THE 2011-12 reporting season was dominated by news of management changes, with three key chief executives announcing retirements that will cause significant changes within the real estate investment trust sector.
Matthew Quinn of Stockland and Peter Brown at FKP Property will be around until the end of the year, and Nick Collishaw at Mirvac leaves at the end of October.
But as the incumbents move on, their replacements will be armed with new strategies and outlooks to take the groups into the next phase of growth.
It is widely expected that a new chief executive at Stockland could look at changing the present three "Rs" strategy of retail, residential and retirement, while at FKP they will also look at the retirement business, which is under review by management.
The hardest hit of the asset classes was residential with all REIT managers marking down expectations for the coming year.
The dichotomy between the weak performance by individual retailers and their landlords persisted, with the latter saying the vacancy rate was a marginal 1 per cent and rents were still growing at about inflation.
For the office sector, despite redundancies in banking, finance and general clerical areas, the lack of new buildings across the country kept a lid on the vacancy levels. The only concern was the longer term impact of the $6 billion Barangaroo South project for the Sydney market.
Industrial property was stable but is starting to benefit from the rise of e-commerce, which requires warehousing for storage.
Analysts said the average REIT increased its 2011-12 financial year earnings per security by 2.7 per cent, which was 0.6 per cent above most forecasts. The head of property research at Bank of America Merrill Lynch, Simon Garing, said eight REITs beat his firm's forecast and there were no misses.
"Our 2013 financial year earnings per unit growth is now 2.4 per cent, with our forecasts being reduced slightly by 0.5 per cent, with the average distribution per security lifted by 0.3 per cent as payout ratios lift," he said.
"Office net operating income growth of 3.5 per cent was the highest, as most markets are below average vacancies and tenant incentive movements are largely unchanged. Retail was still very resilient, showing average net operating income growth of 3.3 per cent, despite negative leasing spreads for new tenants."
Mr Garing said residential developers faced the biggest challenges,, with earnings before interest and tax down 20 per cent, driven by low sales volumes and margins.
Frequently Asked Questions about this Article…
What management changes in the 2011–12 reporting season affected Australian REITs?
The 2011–12 reporting season saw several high‑profile retirements that will reshape the REIT sector: Matthew Quinn at Stockland, Peter Brown at FKP Property, and Nick Collishaw at Mirvac all announced they would be leaving. Their departures mean incoming CEOs may bring new strategies and outlooks for growth.
How could new CEOs change strategy at Stockland and FKP Property?

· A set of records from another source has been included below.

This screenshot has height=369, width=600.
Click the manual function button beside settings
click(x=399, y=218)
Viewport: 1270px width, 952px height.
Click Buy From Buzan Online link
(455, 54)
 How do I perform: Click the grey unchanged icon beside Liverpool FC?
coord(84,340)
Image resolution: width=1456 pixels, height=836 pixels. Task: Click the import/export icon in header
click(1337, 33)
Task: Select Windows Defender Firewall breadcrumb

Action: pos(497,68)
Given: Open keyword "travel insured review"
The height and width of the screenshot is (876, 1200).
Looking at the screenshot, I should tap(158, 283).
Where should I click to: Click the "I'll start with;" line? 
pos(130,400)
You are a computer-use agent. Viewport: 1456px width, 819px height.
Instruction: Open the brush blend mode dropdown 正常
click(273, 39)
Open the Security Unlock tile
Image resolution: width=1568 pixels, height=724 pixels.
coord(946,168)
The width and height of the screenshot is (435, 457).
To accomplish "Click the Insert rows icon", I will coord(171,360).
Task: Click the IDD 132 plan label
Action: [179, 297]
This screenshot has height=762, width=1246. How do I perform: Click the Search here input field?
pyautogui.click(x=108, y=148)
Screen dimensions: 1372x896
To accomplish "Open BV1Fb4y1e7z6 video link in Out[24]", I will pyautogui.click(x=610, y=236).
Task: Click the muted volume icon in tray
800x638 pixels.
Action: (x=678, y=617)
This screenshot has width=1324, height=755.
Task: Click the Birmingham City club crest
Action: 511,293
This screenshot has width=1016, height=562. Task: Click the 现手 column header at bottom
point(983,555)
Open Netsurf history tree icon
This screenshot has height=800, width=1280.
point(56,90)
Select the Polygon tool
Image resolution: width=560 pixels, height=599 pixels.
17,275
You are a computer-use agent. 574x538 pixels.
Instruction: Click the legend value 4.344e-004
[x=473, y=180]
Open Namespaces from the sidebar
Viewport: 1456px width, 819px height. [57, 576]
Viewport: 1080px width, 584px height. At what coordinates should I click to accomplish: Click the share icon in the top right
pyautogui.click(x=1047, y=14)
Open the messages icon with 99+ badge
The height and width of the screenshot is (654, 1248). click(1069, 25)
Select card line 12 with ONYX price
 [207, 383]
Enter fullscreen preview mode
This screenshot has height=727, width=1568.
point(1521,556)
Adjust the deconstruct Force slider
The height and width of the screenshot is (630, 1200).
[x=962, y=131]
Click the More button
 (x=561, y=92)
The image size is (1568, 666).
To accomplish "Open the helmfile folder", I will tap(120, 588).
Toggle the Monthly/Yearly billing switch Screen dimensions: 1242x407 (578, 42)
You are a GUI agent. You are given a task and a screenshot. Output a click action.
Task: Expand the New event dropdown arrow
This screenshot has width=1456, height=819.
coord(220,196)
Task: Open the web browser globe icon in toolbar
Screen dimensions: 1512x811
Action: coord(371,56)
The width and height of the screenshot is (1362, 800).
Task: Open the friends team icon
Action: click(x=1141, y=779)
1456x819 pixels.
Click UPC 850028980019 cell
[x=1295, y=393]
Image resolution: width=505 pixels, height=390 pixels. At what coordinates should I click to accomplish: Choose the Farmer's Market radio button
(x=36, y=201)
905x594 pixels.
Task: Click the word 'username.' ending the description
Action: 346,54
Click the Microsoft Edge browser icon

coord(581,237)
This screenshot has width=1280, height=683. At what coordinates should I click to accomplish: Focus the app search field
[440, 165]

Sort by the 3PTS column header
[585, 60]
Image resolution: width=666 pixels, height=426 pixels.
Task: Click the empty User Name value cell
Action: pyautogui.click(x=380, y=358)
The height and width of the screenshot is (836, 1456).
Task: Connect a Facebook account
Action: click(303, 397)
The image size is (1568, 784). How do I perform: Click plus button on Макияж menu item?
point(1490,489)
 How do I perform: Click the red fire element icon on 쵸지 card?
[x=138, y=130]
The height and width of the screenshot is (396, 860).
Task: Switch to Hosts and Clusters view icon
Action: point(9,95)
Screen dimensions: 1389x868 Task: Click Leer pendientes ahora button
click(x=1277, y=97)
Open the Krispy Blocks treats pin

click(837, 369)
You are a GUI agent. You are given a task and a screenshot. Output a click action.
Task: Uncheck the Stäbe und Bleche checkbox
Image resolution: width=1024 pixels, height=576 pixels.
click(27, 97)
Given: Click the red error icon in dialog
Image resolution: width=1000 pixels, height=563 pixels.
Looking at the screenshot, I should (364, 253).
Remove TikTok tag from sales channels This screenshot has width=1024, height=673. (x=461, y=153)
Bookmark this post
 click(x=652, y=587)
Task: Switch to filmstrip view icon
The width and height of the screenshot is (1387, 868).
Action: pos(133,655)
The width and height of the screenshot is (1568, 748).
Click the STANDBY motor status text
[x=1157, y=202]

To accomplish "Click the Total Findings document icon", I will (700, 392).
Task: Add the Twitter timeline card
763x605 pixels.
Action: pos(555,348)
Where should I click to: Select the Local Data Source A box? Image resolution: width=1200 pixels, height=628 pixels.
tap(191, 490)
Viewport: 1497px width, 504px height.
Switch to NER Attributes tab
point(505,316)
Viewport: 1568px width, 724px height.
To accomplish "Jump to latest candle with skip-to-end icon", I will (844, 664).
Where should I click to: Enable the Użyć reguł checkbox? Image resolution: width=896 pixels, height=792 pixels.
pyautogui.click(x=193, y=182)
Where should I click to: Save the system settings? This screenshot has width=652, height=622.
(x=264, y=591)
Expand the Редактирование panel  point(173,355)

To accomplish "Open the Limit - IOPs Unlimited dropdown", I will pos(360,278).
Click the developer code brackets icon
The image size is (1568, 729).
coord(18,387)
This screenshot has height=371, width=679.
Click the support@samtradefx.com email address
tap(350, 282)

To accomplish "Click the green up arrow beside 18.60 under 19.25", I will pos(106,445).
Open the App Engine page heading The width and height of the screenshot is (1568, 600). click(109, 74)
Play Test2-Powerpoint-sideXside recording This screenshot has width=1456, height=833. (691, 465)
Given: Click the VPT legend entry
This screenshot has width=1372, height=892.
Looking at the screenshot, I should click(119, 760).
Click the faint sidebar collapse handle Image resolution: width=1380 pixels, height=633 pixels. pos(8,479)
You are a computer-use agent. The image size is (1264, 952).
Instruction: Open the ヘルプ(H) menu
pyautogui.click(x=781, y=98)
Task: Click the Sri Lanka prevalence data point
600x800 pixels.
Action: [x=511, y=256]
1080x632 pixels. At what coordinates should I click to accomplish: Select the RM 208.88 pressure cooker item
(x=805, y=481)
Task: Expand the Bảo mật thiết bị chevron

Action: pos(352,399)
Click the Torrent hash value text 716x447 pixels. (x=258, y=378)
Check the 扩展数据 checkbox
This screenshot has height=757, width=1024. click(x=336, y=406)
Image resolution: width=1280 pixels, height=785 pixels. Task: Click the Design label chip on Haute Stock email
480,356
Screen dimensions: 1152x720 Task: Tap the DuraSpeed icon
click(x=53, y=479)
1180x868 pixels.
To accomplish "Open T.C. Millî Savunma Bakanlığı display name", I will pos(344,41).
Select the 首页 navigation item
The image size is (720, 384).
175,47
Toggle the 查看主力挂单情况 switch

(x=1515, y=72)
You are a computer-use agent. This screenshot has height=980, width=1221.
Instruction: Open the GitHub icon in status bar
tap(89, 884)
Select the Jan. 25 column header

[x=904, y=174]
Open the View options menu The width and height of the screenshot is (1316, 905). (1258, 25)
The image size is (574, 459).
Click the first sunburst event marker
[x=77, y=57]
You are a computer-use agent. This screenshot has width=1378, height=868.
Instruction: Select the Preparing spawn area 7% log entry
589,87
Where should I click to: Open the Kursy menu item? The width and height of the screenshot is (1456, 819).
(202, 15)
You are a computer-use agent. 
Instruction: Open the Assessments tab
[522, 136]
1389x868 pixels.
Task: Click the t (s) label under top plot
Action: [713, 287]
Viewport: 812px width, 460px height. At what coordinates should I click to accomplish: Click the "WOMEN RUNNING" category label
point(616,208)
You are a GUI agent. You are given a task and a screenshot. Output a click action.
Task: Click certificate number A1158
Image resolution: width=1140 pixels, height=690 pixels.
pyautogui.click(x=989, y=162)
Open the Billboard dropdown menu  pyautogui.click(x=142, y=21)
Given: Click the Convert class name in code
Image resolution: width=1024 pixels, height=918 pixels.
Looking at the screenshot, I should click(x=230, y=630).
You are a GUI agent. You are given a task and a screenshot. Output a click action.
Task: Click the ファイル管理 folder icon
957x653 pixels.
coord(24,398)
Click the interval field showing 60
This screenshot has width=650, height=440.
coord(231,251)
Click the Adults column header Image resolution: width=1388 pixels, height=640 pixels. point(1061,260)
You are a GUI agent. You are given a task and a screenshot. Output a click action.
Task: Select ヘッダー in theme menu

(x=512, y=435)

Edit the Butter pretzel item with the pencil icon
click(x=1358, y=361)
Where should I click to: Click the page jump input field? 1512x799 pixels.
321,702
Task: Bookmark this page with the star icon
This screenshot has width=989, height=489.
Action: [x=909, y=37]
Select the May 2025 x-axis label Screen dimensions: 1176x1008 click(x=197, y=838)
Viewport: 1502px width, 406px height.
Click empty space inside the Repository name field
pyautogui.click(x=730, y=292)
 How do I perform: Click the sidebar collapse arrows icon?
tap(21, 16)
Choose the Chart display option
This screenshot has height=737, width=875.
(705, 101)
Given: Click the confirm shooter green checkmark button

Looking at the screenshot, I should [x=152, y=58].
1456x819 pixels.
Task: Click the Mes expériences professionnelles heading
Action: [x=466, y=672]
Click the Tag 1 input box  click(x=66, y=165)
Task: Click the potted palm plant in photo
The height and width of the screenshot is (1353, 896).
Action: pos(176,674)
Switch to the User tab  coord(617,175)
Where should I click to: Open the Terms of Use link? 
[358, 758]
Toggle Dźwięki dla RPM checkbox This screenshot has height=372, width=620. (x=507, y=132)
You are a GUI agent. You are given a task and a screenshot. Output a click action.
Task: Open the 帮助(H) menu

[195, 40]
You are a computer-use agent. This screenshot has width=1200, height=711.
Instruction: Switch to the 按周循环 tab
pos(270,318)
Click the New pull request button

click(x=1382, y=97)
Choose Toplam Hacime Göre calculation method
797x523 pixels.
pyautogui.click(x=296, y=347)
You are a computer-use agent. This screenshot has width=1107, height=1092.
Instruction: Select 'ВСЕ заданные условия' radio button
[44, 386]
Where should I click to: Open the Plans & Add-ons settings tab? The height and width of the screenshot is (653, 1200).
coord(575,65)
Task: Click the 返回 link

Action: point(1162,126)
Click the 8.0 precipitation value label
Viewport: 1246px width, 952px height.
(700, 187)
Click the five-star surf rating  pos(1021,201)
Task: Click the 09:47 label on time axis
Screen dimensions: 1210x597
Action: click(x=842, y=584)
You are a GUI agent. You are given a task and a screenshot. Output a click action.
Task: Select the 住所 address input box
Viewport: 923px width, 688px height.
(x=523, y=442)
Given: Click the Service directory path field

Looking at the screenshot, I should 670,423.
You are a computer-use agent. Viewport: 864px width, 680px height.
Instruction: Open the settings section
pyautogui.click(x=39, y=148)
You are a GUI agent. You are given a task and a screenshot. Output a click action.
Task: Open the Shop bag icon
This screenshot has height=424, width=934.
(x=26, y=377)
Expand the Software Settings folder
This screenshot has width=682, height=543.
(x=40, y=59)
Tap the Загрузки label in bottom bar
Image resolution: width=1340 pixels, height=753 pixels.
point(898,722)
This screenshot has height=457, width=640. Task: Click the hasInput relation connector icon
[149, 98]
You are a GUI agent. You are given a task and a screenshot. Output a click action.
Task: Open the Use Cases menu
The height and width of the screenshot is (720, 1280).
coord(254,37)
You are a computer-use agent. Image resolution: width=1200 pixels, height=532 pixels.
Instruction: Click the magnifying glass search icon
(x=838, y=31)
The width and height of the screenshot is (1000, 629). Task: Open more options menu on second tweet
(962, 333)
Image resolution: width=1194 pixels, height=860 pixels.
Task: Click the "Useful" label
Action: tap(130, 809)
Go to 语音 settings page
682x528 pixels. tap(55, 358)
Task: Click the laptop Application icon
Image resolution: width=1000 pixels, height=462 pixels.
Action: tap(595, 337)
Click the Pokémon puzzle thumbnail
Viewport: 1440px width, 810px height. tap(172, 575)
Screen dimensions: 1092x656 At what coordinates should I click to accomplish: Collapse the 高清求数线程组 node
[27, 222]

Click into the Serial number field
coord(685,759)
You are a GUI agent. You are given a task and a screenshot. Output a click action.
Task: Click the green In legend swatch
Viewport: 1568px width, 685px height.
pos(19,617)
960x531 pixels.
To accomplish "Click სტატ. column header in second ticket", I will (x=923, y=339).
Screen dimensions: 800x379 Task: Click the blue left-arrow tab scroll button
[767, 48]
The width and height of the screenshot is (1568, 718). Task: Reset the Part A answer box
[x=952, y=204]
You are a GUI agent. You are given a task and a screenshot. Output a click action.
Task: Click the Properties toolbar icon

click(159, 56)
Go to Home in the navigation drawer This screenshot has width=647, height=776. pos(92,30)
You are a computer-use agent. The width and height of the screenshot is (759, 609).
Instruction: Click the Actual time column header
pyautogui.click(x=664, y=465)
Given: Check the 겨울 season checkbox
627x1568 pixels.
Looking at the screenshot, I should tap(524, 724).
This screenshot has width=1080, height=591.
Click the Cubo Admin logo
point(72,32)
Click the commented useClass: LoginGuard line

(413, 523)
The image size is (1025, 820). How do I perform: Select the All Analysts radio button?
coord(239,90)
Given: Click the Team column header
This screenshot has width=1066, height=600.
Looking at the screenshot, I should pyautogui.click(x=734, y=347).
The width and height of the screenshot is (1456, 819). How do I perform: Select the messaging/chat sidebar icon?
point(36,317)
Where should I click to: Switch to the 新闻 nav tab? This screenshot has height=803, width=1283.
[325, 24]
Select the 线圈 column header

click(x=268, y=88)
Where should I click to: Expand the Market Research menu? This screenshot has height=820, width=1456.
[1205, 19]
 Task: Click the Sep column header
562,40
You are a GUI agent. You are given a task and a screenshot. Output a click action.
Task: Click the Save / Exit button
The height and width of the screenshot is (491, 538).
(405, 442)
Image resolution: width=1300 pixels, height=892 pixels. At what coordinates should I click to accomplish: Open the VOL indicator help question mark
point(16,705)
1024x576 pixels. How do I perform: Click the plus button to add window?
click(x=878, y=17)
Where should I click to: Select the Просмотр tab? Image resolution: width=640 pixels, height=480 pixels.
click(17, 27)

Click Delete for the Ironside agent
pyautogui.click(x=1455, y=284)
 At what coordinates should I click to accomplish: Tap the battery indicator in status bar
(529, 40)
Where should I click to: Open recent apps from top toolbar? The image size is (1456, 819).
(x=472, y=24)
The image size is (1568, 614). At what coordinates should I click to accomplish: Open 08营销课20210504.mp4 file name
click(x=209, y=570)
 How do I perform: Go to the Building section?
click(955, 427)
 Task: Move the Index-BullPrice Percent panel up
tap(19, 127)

Analysts expect new leadership to reassess current plans: at Stockland this could mean revisiting the existing 'three Rs' strategy (retail, residential and retirement), while at FKP Property management is reviewing its retirement business, suggesting potential strategic shifts in those divisions.
Which REIT asset classes performed best and worst during the 2011–12 season?
Residential was the hardest hit, with managers marking down expectations for the year. Office sector net operating income grew the most (about 3.5%), retail remained resilient with roughly 3.3% NOI growth, and industrial property was stable and beginning to benefit from rising e‑commerce demand for warehouse space.
What did analysts report about REIT earnings per security and distributions?
Analysts said the average REIT increased 2011–12 earnings per security by 2.7% (about 0.6% above forecasts). Bank of America Merrill Lynch’s Simon Garing noted eight REITs beat forecasts and there were no misses. He also said 2013 EPS growth is now about 2.4% (forecasts trimmed by 0.5%) and average distribution per security was lifted by 0.3% as payout ratios increased.
Should investors be concerned about retail vacancies and rent growth?
While individual retailers showed weak results, landlords reported a marginal vacancy rate of around 1% and said rents were still growing roughly in line with inflation. That means retail property fundamentals looked relatively resilient despite retailer softness.
How is the office property sector holding up and what is a major risk to watch?
Office net operating income led growth at about 3.5% as most markets remained below average vacancy and tenant incentives were stable. A key longer‑term risk highlighted was the potential impact of the $6 billion Barangaroo South development on the Sydney office market.
What impact is e‑commerce having on industrial REITs?
Industrial property was described as stable and is starting to benefit from the rise of e‑commerce, which increases demand for warehousing and storage space — a positive structural tailwind for industrial REITs.
Why did residential developers and the residential asset class struggle?
Residential developers faced the biggest challenges: earnings before interest and tax were down about 20%, driven by low sales volumes and compressed margins. As a result, REIT managers marked down expectations for the residential sector going forward.